▸ Work item: Please reproduce the listing in its entirety, exactly as shown.

-- Opening Marker --

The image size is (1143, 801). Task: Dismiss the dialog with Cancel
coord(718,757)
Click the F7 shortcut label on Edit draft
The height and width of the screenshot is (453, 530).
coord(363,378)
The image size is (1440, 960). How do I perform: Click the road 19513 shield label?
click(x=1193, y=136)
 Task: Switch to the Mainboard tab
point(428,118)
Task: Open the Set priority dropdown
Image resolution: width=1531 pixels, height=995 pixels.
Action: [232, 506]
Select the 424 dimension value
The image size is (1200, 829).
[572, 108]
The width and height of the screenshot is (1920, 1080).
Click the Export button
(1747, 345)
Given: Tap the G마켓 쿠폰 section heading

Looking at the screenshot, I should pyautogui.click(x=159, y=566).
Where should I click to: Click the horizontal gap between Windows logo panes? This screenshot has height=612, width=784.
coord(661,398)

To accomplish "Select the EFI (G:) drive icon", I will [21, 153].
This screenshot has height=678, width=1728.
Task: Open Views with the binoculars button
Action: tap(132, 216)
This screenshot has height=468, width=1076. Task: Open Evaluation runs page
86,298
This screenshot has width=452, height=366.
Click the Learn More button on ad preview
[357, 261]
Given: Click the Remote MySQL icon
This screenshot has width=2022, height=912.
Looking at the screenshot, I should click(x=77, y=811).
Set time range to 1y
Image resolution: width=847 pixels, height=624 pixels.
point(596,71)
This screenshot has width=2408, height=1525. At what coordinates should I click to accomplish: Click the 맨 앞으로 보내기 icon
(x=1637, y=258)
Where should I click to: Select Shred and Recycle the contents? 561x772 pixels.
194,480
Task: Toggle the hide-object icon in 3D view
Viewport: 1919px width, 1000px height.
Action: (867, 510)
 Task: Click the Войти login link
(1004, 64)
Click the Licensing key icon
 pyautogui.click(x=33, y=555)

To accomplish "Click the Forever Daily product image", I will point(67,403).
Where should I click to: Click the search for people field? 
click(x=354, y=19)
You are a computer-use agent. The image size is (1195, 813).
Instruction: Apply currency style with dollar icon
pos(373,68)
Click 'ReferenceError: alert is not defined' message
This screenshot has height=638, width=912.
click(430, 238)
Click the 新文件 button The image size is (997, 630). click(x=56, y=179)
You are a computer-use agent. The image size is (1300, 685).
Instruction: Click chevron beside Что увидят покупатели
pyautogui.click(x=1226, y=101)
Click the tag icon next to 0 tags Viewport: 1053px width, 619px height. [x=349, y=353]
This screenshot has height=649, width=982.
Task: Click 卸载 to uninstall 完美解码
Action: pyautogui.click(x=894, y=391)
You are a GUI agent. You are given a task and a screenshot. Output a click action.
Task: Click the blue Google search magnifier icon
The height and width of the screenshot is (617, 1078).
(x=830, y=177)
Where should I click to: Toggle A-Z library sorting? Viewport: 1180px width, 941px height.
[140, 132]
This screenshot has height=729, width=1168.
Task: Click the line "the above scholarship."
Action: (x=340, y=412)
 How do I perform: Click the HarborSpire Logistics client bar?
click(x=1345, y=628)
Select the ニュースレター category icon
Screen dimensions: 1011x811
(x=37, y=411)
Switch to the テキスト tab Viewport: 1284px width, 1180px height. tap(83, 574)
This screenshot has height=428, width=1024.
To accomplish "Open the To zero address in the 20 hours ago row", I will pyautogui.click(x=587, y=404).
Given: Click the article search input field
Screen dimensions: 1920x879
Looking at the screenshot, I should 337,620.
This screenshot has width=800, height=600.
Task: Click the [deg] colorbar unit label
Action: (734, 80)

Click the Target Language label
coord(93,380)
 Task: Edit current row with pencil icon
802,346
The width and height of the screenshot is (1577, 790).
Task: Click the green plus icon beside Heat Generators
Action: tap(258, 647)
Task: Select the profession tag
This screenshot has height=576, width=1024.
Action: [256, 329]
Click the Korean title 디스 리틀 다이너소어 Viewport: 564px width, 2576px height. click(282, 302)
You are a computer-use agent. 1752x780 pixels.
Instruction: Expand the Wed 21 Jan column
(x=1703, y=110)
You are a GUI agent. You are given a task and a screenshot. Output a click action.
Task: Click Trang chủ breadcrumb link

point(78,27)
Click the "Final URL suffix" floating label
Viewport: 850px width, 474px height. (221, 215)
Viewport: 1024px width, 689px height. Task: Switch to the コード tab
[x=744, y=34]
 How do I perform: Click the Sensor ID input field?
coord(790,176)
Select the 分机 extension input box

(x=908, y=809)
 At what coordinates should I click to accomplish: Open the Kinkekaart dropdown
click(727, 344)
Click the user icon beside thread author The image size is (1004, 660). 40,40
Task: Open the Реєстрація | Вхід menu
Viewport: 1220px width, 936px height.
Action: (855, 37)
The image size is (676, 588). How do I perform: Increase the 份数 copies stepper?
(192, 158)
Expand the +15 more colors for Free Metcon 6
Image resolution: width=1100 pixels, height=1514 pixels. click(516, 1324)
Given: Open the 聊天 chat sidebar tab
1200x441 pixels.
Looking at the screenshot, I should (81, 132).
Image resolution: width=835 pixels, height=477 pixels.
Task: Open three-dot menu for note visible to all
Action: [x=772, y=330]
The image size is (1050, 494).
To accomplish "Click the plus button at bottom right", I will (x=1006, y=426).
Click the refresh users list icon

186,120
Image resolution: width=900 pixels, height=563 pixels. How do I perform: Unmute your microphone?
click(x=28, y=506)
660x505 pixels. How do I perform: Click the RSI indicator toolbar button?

-- Closing Marker --

▸ Reply to the exercise:
The image size is (1143, 801). Task: Dismiss the dialog with Cancel
coord(718,757)
Click the F7 shortcut label on Edit draft
The height and width of the screenshot is (453, 530).
coord(363,378)
The image size is (1440, 960). How do I perform: Click the road 19513 shield label?
click(x=1193, y=136)
 Task: Switch to the Mainboard tab
point(428,118)
Task: Open the Set priority dropdown
Image resolution: width=1531 pixels, height=995 pixels.
Action: [232, 506]
Select the 424 dimension value
The image size is (1200, 829).
[572, 108]
The width and height of the screenshot is (1920, 1080).
Click the Export button
(1747, 345)
Given: Tap the G마켓 쿠폰 section heading

Looking at the screenshot, I should pyautogui.click(x=159, y=566).
Where should I click to: Click the horizontal gap between Windows logo panes? This screenshot has height=612, width=784.
coord(661,398)

To accomplish "Select the EFI (G:) drive icon", I will [21, 153].
This screenshot has height=678, width=1728.
Task: Open Views with the binoculars button
Action: tap(132, 216)
This screenshot has height=468, width=1076. Task: Open Evaluation runs page
86,298
This screenshot has width=452, height=366.
Click the Learn More button on ad preview
[357, 261]
Given: Click the Remote MySQL icon
This screenshot has width=2022, height=912.
Looking at the screenshot, I should click(x=77, y=811).
Set time range to 1y
Image resolution: width=847 pixels, height=624 pixels.
point(596,71)
This screenshot has width=2408, height=1525. At what coordinates should I click to accomplish: Click the 맨 앞으로 보내기 icon
(x=1637, y=258)
Where should I click to: Select Shred and Recycle the contents? 561x772 pixels.
194,480
Task: Toggle the hide-object icon in 3D view
Viewport: 1919px width, 1000px height.
Action: (867, 510)
 Task: Click the Войти login link
(1004, 64)
Click the Licensing key icon
 pyautogui.click(x=33, y=555)

To accomplish "Click the Forever Daily product image", I will point(67,403).
Where should I click to: Click the search for people field? 
click(x=354, y=19)
You are a computer-use agent. The image size is (1195, 813).
Instruction: Apply currency style with dollar icon
pos(373,68)
Click 'ReferenceError: alert is not defined' message
This screenshot has height=638, width=912.
click(430, 238)
Click the 新文件 button The image size is (997, 630). click(x=56, y=179)
You are a computer-use agent. The image size is (1300, 685).
Instruction: Click chevron beside Что увидят покупатели
pyautogui.click(x=1226, y=101)
Click the tag icon next to 0 tags Viewport: 1053px width, 619px height. [x=349, y=353]
This screenshot has height=649, width=982.
Task: Click 卸载 to uninstall 完美解码
Action: pyautogui.click(x=894, y=391)
You are a GUI agent. You are given a task and a screenshot. Output a click action.
Task: Click the blue Google search magnifier icon
The height and width of the screenshot is (617, 1078).
(x=830, y=177)
Where should I click to: Toggle A-Z library sorting? Viewport: 1180px width, 941px height.
[140, 132]
This screenshot has height=729, width=1168.
Task: Click the line "the above scholarship."
Action: (x=340, y=412)
 How do I perform: Click the HarborSpire Logistics client bar?
click(x=1345, y=628)
Select the ニュースレター category icon
Screen dimensions: 1011x811
(x=37, y=411)
Switch to the テキスト tab Viewport: 1284px width, 1180px height. tap(83, 574)
This screenshot has height=428, width=1024.
To accomplish "Open the To zero address in the 20 hours ago row", I will pyautogui.click(x=587, y=404).
Given: Click the article search input field
Screen dimensions: 1920x879
Looking at the screenshot, I should 337,620.
This screenshot has width=800, height=600.
Task: Click the [deg] colorbar unit label
Action: (734, 80)

Click the Target Language label
coord(93,380)
 Task: Edit current row with pencil icon
802,346
The width and height of the screenshot is (1577, 790).
Task: Click the green plus icon beside Heat Generators
Action: tap(258, 647)
Task: Select the profession tag
This screenshot has height=576, width=1024.
Action: [256, 329]
Click the Korean title 디스 리틀 다이너소어 Viewport: 564px width, 2576px height. click(282, 302)
You are a computer-use agent. 1752x780 pixels.
Instruction: Expand the Wed 21 Jan column
(x=1703, y=110)
You are a GUI agent. You are given a task and a screenshot. Output a click action.
Task: Click Trang chủ breadcrumb link

point(78,27)
Click the "Final URL suffix" floating label
Viewport: 850px width, 474px height. (221, 215)
Viewport: 1024px width, 689px height. Task: Switch to the コード tab
[x=744, y=34]
 How do I perform: Click the Sensor ID input field?
coord(790,176)
Select the 分机 extension input box

(x=908, y=809)
 At what coordinates should I click to accomplish: Open the Kinkekaart dropdown
click(727, 344)
Click the user icon beside thread author The image size is (1004, 660). 40,40
Task: Open the Реєстрація | Вхід menu
Viewport: 1220px width, 936px height.
Action: (855, 37)
The image size is (676, 588). How do I perform: Increase the 份数 copies stepper?
(192, 158)
Expand the +15 more colors for Free Metcon 6
Image resolution: width=1100 pixels, height=1514 pixels. click(516, 1324)
Given: Open the 聊天 chat sidebar tab
1200x441 pixels.
Looking at the screenshot, I should (81, 132).
Image resolution: width=835 pixels, height=477 pixels.
Task: Open three-dot menu for note visible to all
Action: [x=772, y=330]
The image size is (1050, 494).
To accomplish "Click the plus button at bottom right", I will (x=1006, y=426).
Click the refresh users list icon

186,120
Image resolution: width=900 pixels, height=563 pixels. How do I perform: Unmute your microphone?
click(x=28, y=506)
660x505 pixels. How do I perform: Click the RSI indicator toolbar button?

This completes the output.